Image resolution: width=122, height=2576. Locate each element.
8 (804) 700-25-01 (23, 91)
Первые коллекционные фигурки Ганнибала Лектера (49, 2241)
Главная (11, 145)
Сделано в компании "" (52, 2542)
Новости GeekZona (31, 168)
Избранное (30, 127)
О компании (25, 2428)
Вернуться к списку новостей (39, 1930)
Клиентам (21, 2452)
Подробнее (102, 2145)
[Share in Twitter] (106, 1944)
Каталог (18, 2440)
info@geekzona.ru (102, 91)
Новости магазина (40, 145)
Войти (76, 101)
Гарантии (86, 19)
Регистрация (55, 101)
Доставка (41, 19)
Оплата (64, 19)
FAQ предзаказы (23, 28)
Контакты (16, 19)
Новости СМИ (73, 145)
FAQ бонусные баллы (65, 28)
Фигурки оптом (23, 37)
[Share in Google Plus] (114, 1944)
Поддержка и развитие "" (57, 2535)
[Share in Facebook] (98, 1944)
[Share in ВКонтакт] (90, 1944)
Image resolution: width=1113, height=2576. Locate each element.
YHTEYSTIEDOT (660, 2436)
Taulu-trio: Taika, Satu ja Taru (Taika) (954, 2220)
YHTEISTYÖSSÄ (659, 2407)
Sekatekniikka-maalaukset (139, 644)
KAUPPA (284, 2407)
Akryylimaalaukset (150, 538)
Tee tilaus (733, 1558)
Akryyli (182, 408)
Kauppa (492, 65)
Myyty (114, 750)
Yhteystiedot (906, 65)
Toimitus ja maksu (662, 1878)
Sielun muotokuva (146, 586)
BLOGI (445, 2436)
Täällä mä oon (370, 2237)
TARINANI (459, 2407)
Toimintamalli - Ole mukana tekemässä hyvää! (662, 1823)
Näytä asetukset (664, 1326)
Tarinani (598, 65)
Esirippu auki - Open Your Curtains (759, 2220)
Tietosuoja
=====
* _What to do_:
Return exactly the lines from the one containing "TARINANI (459, 2407)" through the last line of the records above, both included, and nothing else.

* _Output for this task_:
TARINANI (459, 2407)
Toimintamalli - Ole mukana tekemässä hyvää! (662, 1823)
Näytä asetukset (664, 1326)
Tarinani (598, 65)
Esirippu auki - Open Your Curtains (759, 2220)
Tietosuoja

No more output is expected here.